(Some records)
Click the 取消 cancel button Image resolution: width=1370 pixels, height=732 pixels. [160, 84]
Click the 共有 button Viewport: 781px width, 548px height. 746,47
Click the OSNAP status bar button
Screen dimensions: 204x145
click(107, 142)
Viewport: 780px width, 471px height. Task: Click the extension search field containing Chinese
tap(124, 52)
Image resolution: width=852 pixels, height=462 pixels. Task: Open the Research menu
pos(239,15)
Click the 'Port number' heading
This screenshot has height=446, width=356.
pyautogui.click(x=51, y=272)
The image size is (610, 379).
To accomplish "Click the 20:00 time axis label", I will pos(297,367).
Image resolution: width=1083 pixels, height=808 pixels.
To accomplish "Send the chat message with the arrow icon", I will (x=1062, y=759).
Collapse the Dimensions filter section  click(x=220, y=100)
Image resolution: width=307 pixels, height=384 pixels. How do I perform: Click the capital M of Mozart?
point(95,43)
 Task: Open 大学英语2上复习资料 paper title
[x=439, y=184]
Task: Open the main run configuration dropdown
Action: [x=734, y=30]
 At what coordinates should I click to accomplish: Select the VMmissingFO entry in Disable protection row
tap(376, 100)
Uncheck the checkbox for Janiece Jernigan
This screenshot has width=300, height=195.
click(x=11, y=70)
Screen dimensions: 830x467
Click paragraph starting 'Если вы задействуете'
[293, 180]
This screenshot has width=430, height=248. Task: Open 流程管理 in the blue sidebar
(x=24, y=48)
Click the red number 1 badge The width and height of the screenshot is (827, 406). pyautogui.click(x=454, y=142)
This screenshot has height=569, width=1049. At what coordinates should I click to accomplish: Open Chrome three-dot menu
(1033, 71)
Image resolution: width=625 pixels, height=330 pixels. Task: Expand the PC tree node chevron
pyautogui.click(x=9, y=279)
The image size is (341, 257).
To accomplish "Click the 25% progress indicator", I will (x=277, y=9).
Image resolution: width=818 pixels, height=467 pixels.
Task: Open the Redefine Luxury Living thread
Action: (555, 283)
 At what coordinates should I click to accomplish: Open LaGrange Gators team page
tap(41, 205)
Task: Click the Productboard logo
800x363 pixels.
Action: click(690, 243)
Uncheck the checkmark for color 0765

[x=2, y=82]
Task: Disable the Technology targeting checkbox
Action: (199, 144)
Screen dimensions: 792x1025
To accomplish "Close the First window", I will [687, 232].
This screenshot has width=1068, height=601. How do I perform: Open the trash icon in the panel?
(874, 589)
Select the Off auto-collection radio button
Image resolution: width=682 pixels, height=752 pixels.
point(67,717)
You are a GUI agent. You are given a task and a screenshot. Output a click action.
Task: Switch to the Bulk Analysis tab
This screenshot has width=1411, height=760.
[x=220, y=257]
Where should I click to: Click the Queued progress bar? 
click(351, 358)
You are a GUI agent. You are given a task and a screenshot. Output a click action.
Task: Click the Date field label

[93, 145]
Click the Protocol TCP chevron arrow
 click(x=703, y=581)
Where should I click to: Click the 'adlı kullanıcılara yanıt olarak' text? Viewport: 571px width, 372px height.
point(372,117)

# Task requirements:
Please rewrite the items above with "Viewport" changed to "Display area" everywhere and nothing else altered.

# Exercise response:
Click the 取消 cancel button Image resolution: width=1370 pixels, height=732 pixels. [160, 84]
Click the 共有 button Display area: 781px width, 548px height. 746,47
Click the OSNAP status bar button
Screen dimensions: 204x145
click(107, 142)
Display area: 780px width, 471px height. Task: Click the extension search field containing Chinese
tap(124, 52)
Image resolution: width=852 pixels, height=462 pixels. Task: Open the Research menu
pos(239,15)
Click the 'Port number' heading
This screenshot has height=446, width=356.
pyautogui.click(x=51, y=272)
The image size is (610, 379).
To accomplish "Click the 20:00 time axis label", I will pos(297,367).
Image resolution: width=1083 pixels, height=808 pixels.
To accomplish "Send the chat message with the arrow icon", I will (x=1062, y=759).
Collapse the Dimensions filter section  click(x=220, y=100)
Image resolution: width=307 pixels, height=384 pixels. How do I perform: Click the capital M of Mozart?
point(95,43)
 Task: Open 大学英语2上复习资料 paper title
[x=439, y=184]
Task: Open the main run configuration dropdown
Action: [x=734, y=30]
 At what coordinates should I click to accomplish: Select the VMmissingFO entry in Disable protection row
tap(376, 100)
Uncheck the checkbox for Janiece Jernigan
This screenshot has width=300, height=195.
click(x=11, y=70)
Screen dimensions: 830x467
Click paragraph starting 'Если вы задействуете'
[293, 180]
This screenshot has width=430, height=248. Task: Open 流程管理 in the blue sidebar
(x=24, y=48)
Click the red number 1 badge The width and height of the screenshot is (827, 406). pyautogui.click(x=454, y=142)
This screenshot has height=569, width=1049. At what coordinates should I click to accomplish: Open Chrome three-dot menu
(1033, 71)
Image resolution: width=625 pixels, height=330 pixels. Task: Expand the PC tree node chevron
pyautogui.click(x=9, y=279)
The image size is (341, 257).
To accomplish "Click the 25% progress indicator", I will (x=277, y=9).
Image resolution: width=818 pixels, height=467 pixels.
Task: Open the Redefine Luxury Living thread
Action: (555, 283)
 At what coordinates should I click to accomplish: Open LaGrange Gators team page
tap(41, 205)
Task: Click the Productboard logo
800x363 pixels.
Action: click(690, 243)
Uncheck the checkmark for color 0765

[x=2, y=82]
Task: Disable the Technology targeting checkbox
Action: (199, 144)
Screen dimensions: 792x1025
To accomplish "Close the First window", I will [687, 232].
This screenshot has width=1068, height=601. How do I perform: Open the trash icon in the panel?
(874, 589)
Select the Off auto-collection radio button
Image resolution: width=682 pixels, height=752 pixels.
point(67,717)
You are a GUI agent. You are given a task and a screenshot. Output a click action.
Task: Switch to the Bulk Analysis tab
This screenshot has width=1411, height=760.
[x=220, y=257]
Where should I click to: Click the Queued progress bar? 
click(351, 358)
You are a GUI agent. You are given a task and a screenshot. Output a click action.
Task: Click the Date field label

[93, 145]
Click the Protocol TCP chevron arrow
 click(x=703, y=581)
Where should I click to: Click the 'adlı kullanıcılara yanıt olarak' text? Display area: 571px width, 372px height.
point(372,117)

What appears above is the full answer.